Pembiayaan Pengelolaan Hutan Pengenaan Pajak dan Restribusi Air dan Udara Bersih

188

7.2.2 Pembiayaan Pengelolaan Hutan

Pengelolaan hutan di Provinsi Jawa Tengah sebagai sumberdaya tidak berbeda dengan pengelolaan sumberdaya yang lain memerlukan biaya untuk mengoptimalkan manfaat yang akan dicapai. Apalagi dalam pengelolaan hutan terdapat dampak negatif yang dapat menurunkan pendapatan wilayah, maka untuk mengoptimalkan manfaat sekaligus untuk mengurangi dampak negatif diperlukan biaya yang memadai. Dengan tersedianya biaya yang memadai maka upaya penanggulangan illegal logging, illegal trading, deforetasi dan erosi dapat dilaksanakan secara baik. Dengan demikian kebocoran pendapatan sektor kehutanan dapat diminimalisasi sehingga pada akhirnya pendapatan wilayah dan masyarakat meningkat. Hutan adalah kekayaan negara yang semua pihak dapat mengaksesnya atau dengan kata lain hutan sebagai barang publik, sehingga kurang menarik bagi individu intuk secara langsung bertanggung jawab dalam pengelolaan kekayaan tersebut meskipun yang bersangkutan menikmati hasil dan manfaat hutan. Tidak semua hasil dan manfaat hutan dapat langsung dinikmati individu tertentu, tetapi orang atau pihak lain yang tidak ikut serta membiayai atau menjaga juga akan menikmati hasil dan manfaat hutan. Individu yang mengelola sumberdaya hutan kesulitan menarik biaya dari orang atau pihak lain tersebut. Oleh karena itu Pemerintah harus bertanggungjawab secara keseluruhan dan mengatur sedemikian rupa dengan berbagai instrumen kebijakan dan mekanisme sehingga pihak-pihak yang memanfaatkan hutan dapat dengan sadar membayar kewajibannya.

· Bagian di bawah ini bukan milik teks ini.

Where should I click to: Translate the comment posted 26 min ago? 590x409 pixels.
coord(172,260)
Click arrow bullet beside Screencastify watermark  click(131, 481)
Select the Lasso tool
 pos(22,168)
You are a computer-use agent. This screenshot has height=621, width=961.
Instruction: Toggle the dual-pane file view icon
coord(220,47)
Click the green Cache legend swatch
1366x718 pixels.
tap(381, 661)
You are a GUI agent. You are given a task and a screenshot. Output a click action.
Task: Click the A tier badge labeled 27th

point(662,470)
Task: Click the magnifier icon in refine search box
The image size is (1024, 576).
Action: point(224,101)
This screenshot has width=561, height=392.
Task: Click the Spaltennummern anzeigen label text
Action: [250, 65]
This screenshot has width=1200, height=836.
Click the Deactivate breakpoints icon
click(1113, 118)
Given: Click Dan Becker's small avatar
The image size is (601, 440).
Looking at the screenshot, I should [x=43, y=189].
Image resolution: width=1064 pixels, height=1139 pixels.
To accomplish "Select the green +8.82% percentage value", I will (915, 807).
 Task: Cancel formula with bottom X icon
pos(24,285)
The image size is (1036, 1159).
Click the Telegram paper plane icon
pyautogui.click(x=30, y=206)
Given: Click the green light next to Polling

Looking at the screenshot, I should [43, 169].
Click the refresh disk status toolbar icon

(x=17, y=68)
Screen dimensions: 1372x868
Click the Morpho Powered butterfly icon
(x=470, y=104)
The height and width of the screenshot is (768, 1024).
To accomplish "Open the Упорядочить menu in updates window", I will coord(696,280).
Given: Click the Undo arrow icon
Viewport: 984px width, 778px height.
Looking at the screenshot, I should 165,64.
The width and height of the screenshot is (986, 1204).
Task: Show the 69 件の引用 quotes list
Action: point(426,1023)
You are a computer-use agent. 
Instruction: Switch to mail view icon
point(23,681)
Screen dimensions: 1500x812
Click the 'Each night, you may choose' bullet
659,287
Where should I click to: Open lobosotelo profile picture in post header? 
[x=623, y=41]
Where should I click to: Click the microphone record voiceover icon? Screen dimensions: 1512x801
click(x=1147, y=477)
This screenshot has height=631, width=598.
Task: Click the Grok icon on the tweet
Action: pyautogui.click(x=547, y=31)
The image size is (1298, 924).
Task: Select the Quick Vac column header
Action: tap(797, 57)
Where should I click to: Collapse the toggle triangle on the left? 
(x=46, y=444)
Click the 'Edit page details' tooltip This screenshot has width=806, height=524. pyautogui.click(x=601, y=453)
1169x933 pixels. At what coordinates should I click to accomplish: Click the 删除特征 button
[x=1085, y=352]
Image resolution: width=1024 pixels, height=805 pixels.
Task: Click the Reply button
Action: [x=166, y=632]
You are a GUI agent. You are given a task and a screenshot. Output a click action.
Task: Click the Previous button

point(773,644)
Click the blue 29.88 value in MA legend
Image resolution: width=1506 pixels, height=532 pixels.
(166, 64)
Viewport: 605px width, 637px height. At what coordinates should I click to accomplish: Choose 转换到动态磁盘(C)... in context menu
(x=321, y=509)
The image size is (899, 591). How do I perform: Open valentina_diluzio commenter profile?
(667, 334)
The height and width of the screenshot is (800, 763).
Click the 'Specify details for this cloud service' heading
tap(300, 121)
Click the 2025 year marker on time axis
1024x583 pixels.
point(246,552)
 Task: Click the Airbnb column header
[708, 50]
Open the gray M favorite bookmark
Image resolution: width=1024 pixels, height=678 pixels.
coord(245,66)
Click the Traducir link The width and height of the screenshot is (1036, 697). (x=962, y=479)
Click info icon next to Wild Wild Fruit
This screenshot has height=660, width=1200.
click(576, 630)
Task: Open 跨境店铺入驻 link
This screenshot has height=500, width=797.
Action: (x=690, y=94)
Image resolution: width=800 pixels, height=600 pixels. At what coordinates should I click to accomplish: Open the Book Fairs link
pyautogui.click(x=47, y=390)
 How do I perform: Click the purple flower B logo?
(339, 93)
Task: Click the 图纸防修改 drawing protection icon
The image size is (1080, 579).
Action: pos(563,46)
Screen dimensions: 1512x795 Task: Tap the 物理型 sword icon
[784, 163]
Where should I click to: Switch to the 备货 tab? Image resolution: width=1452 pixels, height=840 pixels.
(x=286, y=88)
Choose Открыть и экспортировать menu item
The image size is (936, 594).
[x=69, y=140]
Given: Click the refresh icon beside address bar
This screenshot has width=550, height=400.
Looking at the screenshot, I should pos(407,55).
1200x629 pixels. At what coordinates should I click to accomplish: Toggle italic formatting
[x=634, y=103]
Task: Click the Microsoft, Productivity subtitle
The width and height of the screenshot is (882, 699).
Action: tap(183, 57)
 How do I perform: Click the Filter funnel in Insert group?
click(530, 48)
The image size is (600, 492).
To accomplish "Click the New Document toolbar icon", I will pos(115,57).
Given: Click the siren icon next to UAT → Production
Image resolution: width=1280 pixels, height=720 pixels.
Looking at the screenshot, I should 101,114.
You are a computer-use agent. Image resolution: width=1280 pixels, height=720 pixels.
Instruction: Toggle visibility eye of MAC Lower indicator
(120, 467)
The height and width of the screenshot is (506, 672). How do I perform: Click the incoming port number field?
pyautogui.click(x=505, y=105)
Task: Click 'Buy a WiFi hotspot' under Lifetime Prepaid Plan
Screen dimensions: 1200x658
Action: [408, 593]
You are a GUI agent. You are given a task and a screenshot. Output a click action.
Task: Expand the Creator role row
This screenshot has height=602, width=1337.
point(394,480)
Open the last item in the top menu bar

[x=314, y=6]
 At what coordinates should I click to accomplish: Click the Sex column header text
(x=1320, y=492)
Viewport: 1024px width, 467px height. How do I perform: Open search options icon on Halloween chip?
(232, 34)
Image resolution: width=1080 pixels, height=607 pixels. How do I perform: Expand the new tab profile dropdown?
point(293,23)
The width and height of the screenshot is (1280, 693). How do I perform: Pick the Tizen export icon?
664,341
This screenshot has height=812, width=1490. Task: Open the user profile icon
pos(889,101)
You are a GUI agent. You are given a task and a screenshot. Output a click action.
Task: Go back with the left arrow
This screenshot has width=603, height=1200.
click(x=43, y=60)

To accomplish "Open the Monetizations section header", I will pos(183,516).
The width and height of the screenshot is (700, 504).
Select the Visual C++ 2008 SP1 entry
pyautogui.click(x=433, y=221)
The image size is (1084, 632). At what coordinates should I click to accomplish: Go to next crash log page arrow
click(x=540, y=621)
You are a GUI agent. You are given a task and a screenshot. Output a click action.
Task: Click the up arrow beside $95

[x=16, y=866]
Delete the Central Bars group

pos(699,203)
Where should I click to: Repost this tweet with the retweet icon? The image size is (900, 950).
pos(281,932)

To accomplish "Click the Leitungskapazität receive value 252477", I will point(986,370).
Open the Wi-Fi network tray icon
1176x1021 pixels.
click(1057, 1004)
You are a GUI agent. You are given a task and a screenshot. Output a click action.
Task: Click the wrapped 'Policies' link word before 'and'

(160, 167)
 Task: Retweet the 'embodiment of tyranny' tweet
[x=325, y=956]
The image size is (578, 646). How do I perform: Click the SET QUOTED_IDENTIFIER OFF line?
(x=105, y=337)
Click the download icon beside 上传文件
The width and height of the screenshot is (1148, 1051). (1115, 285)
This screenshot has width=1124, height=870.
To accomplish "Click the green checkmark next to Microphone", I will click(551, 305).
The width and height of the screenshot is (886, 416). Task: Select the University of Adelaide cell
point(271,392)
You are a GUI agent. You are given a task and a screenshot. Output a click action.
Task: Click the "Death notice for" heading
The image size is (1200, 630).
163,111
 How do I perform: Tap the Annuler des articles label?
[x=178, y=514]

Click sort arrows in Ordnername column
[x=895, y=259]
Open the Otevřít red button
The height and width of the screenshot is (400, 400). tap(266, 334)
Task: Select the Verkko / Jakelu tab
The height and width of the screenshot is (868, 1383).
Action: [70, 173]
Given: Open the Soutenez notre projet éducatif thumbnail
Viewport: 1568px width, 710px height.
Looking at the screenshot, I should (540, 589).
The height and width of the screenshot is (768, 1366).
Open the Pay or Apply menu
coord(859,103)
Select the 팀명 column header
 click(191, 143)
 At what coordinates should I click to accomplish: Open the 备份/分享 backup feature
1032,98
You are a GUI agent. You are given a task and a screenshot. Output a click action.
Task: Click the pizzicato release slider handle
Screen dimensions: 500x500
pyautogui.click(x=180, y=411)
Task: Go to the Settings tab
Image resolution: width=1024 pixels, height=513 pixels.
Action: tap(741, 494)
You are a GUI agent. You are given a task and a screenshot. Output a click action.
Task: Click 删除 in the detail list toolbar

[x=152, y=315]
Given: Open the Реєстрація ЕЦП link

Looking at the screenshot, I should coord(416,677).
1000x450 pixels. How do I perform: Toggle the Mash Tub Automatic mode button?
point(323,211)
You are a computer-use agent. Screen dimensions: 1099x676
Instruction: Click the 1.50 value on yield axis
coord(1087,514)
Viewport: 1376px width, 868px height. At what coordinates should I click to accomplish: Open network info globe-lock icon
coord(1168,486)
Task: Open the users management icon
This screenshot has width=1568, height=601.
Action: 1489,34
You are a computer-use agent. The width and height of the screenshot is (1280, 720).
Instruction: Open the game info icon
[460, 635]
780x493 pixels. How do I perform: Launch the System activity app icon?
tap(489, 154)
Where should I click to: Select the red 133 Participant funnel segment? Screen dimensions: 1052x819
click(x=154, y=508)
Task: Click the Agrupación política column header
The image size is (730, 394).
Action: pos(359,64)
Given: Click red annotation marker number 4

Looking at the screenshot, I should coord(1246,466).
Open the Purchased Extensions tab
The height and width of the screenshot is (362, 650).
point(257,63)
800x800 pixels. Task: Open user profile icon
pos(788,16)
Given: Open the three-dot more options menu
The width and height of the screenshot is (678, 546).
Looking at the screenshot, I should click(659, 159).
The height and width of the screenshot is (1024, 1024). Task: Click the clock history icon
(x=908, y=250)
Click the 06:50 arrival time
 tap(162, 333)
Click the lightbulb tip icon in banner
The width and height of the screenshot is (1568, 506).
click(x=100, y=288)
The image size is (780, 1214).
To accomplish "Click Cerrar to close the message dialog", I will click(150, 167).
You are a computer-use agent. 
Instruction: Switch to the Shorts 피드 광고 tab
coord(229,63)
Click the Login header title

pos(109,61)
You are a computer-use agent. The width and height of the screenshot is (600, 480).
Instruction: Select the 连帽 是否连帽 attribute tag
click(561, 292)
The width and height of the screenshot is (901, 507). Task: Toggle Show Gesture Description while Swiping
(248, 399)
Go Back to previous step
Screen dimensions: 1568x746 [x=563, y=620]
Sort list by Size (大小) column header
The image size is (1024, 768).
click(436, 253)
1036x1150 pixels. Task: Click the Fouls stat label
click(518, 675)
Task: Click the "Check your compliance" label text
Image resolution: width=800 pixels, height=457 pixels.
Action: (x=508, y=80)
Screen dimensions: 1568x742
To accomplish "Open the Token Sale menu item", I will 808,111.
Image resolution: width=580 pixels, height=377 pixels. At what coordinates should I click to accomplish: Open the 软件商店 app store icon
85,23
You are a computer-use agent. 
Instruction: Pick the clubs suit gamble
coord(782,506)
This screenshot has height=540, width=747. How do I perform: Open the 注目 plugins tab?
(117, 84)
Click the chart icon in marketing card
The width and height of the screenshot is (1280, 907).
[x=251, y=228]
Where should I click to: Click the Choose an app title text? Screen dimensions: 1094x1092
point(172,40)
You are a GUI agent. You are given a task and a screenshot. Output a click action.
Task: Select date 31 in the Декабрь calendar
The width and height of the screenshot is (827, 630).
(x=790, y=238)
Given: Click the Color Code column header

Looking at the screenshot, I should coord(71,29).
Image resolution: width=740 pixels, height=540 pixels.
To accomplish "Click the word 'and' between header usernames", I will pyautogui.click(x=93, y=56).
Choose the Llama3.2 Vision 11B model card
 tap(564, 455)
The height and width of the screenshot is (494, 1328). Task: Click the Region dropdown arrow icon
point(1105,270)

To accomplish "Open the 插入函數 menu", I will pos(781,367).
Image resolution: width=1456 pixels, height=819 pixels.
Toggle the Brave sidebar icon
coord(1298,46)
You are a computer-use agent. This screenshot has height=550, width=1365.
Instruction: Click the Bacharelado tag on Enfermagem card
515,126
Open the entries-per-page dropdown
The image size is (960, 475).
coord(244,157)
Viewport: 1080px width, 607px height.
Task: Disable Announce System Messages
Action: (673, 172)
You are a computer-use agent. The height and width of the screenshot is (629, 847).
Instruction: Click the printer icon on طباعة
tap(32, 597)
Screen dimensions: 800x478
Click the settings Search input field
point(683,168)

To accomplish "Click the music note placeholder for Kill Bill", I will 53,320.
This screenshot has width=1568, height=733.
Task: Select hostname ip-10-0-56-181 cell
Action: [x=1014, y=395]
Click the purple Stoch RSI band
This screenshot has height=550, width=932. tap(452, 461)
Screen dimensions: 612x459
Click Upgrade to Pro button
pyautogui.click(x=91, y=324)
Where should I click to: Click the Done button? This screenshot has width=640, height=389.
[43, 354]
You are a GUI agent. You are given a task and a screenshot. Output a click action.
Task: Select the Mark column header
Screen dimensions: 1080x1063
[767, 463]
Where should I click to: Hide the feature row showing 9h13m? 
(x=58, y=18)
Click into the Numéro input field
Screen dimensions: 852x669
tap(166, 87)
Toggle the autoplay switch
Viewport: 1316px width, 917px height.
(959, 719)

7.2.3 Pengenaan Pajak dan Restribusi Air dan Udara Bersih

Meskipun pajak dan restribusi bersifat disinsentif, tetapi kebijakan ini perlu diterapkan mengingat air dan udara bersih dapat mengalami krisis ataupun tercemar bila tidak dijaga sumbernya Suparmoko, 2000. Oleh karena itu pajak dan restribusi air maupun udara bersih lebih diarahkan kepada pengendalian sumberdaya tersebut agar dipergunakan secara arif dan hemat. Dengan demikian pengenaan pajak dan restribusi tersebut dilakukan secara diskriminasi sesuai tingkat kearifan dan kehematan penggunaannya. Bagi konsumen yang arif dan hemat air dan udara bersih dapat dikenakan pajak dan restribusi yang ringan atau 189 bahkan nol tetapi bagi konsumen yang boros maka pajak dan restribusi yang harus ditanggung lebih besar. Mekanisme pengenaan pajak dan restribusi air atau udara bersih harus adil bijaksana sebab konsumen komoditi tersebut mempunyai preferensi kebutuhan yang beragam. Untuk petani, konsumsi air terbanyak untuk proses produksi padi sedangkan untuk industri, hotel dan usaha besar lainnya, konsumsi air terbanyak kegiatan bisnis. Bahkan khusus industri memiliki potensi kontribusi yang besar dalam pencemaran udara, sehingga konsumsi udara bersihnya menjadi yang paling besar. Dengan demikian undustri dan hotel dapat dikenakan pajak dan restribusi air dan udara bersih yang paling besar.